Page excerpt START
Dranishnikova Maria

Maria Dranishnikova

Oninvest reporter
Motley Fool flags potential turnaround for Sirius, cites Berkshires continued faith

Radio broadcaster Sirius XM Holdings is among the weakest-performing assets in Warren Buffett’s Berkshire Hathaway portfolio over the years, but 2026 could bring better returns for shareholders, according to Billy Duberstein, an analyst at the Motley Fool. Sirius XM stock is trading at a third of its value before the pandemic. Berkshire, however, has not reduced its exposure to the company. On the contrary, it has continued to increase its stake.

Details

Since the beginning of 2020, Sirius XM’s share price has fallen about 70%. On Friday, January 2, the stock closed at $20.51 per share. That decline has not discouraged Berkshire, which has added to its position and now owns 37.1% of Sirius XM’s shares. Sirius XM ranks as the 13th-largest position in Berkshire Hathaway’s equity portfolio, Duberstein writes.
Page excerpt END
Task brief: Duplicate the full article on Sirius XM and Berkshire Hathaway, keeping every line as it appears. The records stored after this text have no connection to it.
Excerpted data START
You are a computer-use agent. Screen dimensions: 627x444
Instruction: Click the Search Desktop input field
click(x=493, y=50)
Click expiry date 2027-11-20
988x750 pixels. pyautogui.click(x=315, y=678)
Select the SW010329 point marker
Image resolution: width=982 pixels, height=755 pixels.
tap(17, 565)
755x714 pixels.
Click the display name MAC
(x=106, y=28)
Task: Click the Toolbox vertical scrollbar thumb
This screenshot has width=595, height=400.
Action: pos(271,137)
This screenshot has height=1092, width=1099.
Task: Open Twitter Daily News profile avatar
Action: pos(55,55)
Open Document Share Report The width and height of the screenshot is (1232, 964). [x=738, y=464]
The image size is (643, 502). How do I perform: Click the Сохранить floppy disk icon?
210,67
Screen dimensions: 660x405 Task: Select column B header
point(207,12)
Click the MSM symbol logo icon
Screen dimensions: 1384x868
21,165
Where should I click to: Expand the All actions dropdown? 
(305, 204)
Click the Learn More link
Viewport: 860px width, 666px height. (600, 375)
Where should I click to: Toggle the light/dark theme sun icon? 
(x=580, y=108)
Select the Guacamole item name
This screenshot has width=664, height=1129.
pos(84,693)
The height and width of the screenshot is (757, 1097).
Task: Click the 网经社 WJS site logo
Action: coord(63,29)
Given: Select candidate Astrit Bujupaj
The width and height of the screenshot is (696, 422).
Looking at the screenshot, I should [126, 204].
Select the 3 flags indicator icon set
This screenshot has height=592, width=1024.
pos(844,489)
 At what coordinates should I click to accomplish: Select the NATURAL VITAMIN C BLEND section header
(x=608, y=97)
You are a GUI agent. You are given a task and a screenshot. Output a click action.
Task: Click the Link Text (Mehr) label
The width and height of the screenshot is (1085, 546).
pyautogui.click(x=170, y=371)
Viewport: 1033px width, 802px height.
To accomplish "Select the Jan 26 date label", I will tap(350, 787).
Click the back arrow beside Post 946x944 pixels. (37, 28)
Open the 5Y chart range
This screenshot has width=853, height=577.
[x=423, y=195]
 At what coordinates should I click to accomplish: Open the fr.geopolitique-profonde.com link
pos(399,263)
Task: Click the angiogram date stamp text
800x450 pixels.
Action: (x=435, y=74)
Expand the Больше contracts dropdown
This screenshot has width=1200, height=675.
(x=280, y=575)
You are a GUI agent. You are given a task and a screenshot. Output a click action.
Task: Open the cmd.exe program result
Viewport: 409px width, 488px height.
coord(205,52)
Excerpted data END
Response area:
Dranishnikova Maria

Maria Dranishnikova

Oninvest reporter
Motley Fool flags potential turnaround for Sirius, cites Berkshires continued faith

Radio broadcaster Sirius XM Holdings is among the weakest-performing assets in Warren Buffett’s Berkshire Hathaway portfolio over the years, but 2026 could bring better returns for shareholders, according to Billy Duberstein, an analyst at the Motley Fool. Sirius XM stock is trading at a third of its value before the pandemic. Berkshire, however, has not reduced its exposure to the company. On the contrary, it has continued to increase its stake.

Details

Since the beginning of 2020, Sirius XM’s share price has fallen about 70%. On Friday, January 2, the stock closed at $20.51 per share. That decline has not discouraged Berkshire, which has added to its position and now owns 37.1% of Sirius XM’s shares. Sirius XM ranks as the 13th-largest position in Berkshire Hathaway’s equity portfolio, Duberstein writes.